Грибоедов вновь надел очки, и вновь глаза его сделались холодными и непроницаемыми. Он наконец заговорил:
- Знаете, о чём я мечтаю? Я задумал явиться в Персию пророком и сделать там совершенное преобразование. А что? - Глаза его смотрели холодно и затаённо. - Вы не представляете себе восприимчивости и пламенного воображения азиатов. Магомет преуспел - почему же я не смогу преуспеть?
Не мог Лёвушка уразуметь: говорит этот человек серьёзно, насмешливо, желчно или просто шутливо?
Но Булгарин, очевидно, вполне понимал душевное состояние давнего своего друга.
- Ты знаменитейший писатель России! - воскликнул он, тараща выпуклые глаза и апоплексически бурно краснея. - Да, твоё имя у всех на устах!
- А что толку? - вздохнул Грибоедов. - Заветнейшая моя мечта - увидеть творение своё на сцене... И вот, как ни бьюсь, не могу протащить сквозь цензуру!
- Но всё же я уже напечатал несколько сцен, - возразил Булгарин. - Я буду стараться. Да, для друзей я готов стараться! - Речь его потекла быстро. - Кто у нас после Озерова? Ты. Язык Озерова нам кажется жёстким, устарелым, а язык твоего "Горя..." будет звучать всегда! Конечно же когда-то и Озеров своим "Эдипом в Афинах" или "Дмитрием Донским" превращал театр, я помню, в восторженный римский форум. Однако теперь уж, конечно, писать так нельзя. А нужно писать так, как ты!
- Оставь, пожалуйста, - нахмурился Грибоедов. - Нет, нет. Я явлюсь в Персию пророком.
- Ты писатель, ты поэт, ты музыкант, ты композитор... И четыре европейских языка, и персидский, и арабский.
- Талантов много, - горестно сказал Грибоедов, - а это значит - ни одного настоящего.

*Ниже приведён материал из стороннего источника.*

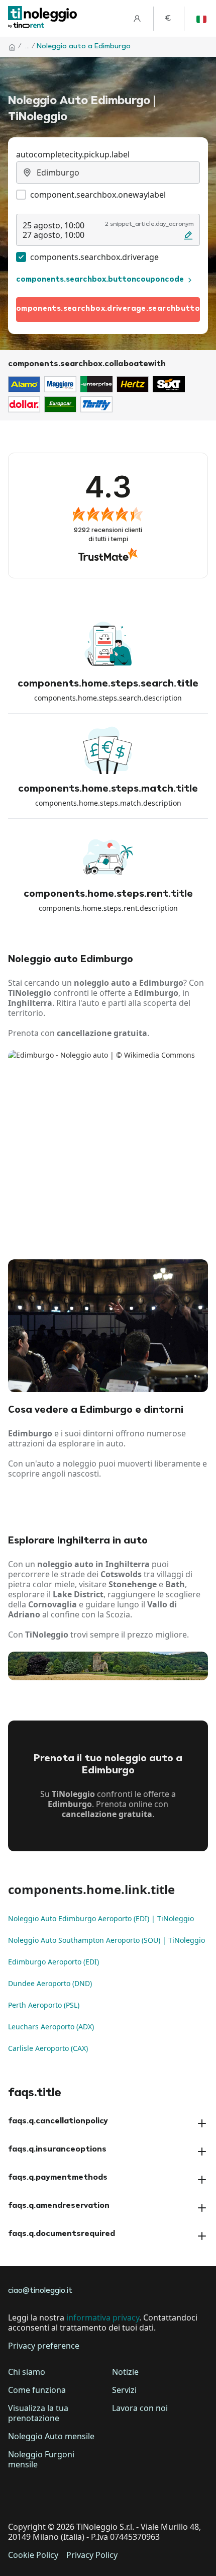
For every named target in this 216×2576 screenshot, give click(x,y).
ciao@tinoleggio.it (40, 2291)
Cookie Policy (33, 2554)
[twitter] (46, 2495)
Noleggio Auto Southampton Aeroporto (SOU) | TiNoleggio (106, 1940)
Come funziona (37, 2389)
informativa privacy (102, 2317)
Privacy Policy (92, 2554)
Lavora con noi (140, 2408)
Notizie (125, 2371)
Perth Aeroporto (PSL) (43, 2005)
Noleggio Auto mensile (51, 2436)
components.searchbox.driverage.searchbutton (108, 309)
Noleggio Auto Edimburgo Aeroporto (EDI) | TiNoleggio (101, 1918)
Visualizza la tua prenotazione (38, 2413)
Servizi (124, 2389)
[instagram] (74, 2495)
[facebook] (18, 2495)
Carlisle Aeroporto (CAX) (48, 2048)
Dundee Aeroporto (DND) (50, 1983)
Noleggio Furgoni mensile (41, 2459)
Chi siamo (26, 2371)
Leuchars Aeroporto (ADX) (51, 2026)
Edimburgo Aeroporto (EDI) (53, 1961)
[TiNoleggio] (42, 18)
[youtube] (102, 2495)
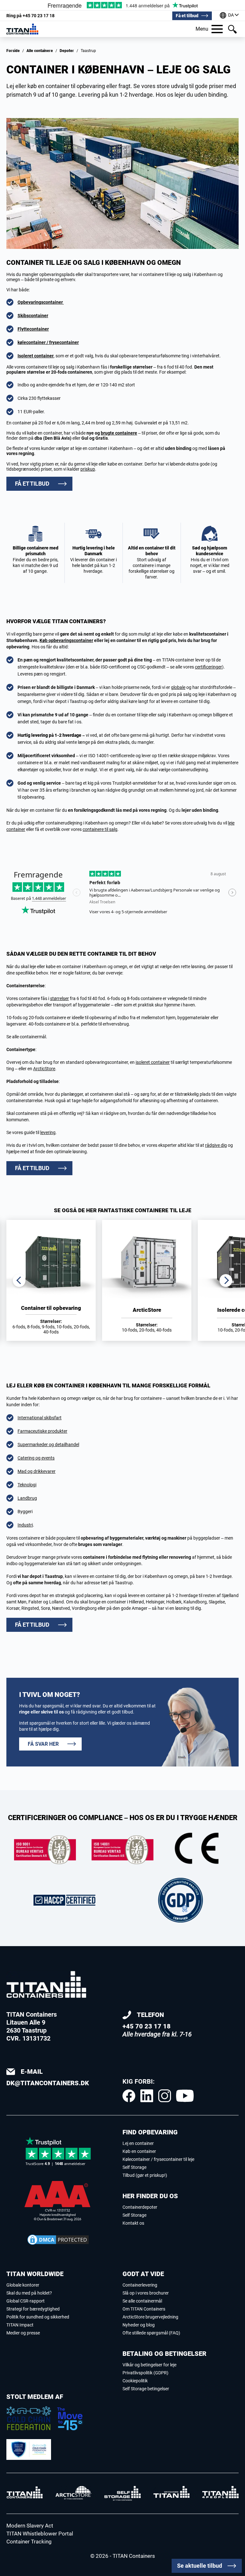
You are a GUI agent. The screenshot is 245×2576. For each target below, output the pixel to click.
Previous (19, 1280)
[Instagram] (164, 2095)
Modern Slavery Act (29, 2525)
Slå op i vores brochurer (145, 2293)
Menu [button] (202, 29)
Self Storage (134, 2167)
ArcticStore (44, 1068)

- Как бы Пушкину послать в деревню твою комедию, узнать мнение? - произнёс Рылеев. - Вот о чём я размышляю: у нашего поэта и у тебя выведен современный герой. Но они совсем разные. Над этим важно подумать. Не правда ли? - он обратился к Бестужеву.
Тот, соглашаясь, кивнул красивой головой.
- Мой брат от "Евгения Онегина" ожидает очень большого шума! - посчитал нужным сообщить Лёвушка.
- Словесность - вот в чём жизнь народа, нации, - задумчиво сказал Грибоедов. - Почему не погибли греки, римляне, евреи? Потому что создали словесность. А мы что? Только переписываем...
- Пока, - отозвался Рылеев.
- У нас появилась критика, - возразил Бестужев.
- Славянские поколения - родные сёстры, - сказал Булгарин. - Одна сестра замужем за единоплеменником, другая - за немцем, третья - за турком, но разве должно это препятствовать любви и согласию?
- Мне нравится эта твоя мысль, - сказал Грибоедов.
Булгарин открыл крокодиловой кожи огниво и прикурил.
- Мысль... Мыслей много. Но вот над чем я ломаю голову: в восемнадцатом веке все европейские государства возвышались и совершенствовались, лишь Польша беспрерывно склонялась к упадку. Почему? Ещё при Сигизмунде Третьем она занимала пространство между Балтийским и Чёрным морями, Двиной и Одером. А вот почему: все государства устроили свои регулярные войска, а в Польше лишь болтали на сеймах. Проболтали Польшу наши ораторы! - То, что он сказал, привело его в возбуждённое состояние. - Но вы не знаете настоящего польского молодечества! Вы не знаете, что в Великом княжестве Литовском мои предки уже издревле были княжескими боярами. - Он не то хвастался, не то бросал кому-то вызов, и от прилива крови лицо его всё больше краснело.
- Я не советовал бы тебе - раз уж ты издаёшь влиятельнейшую русскую газету - подогревать щекотливую эту тему, - сказал Рылеев.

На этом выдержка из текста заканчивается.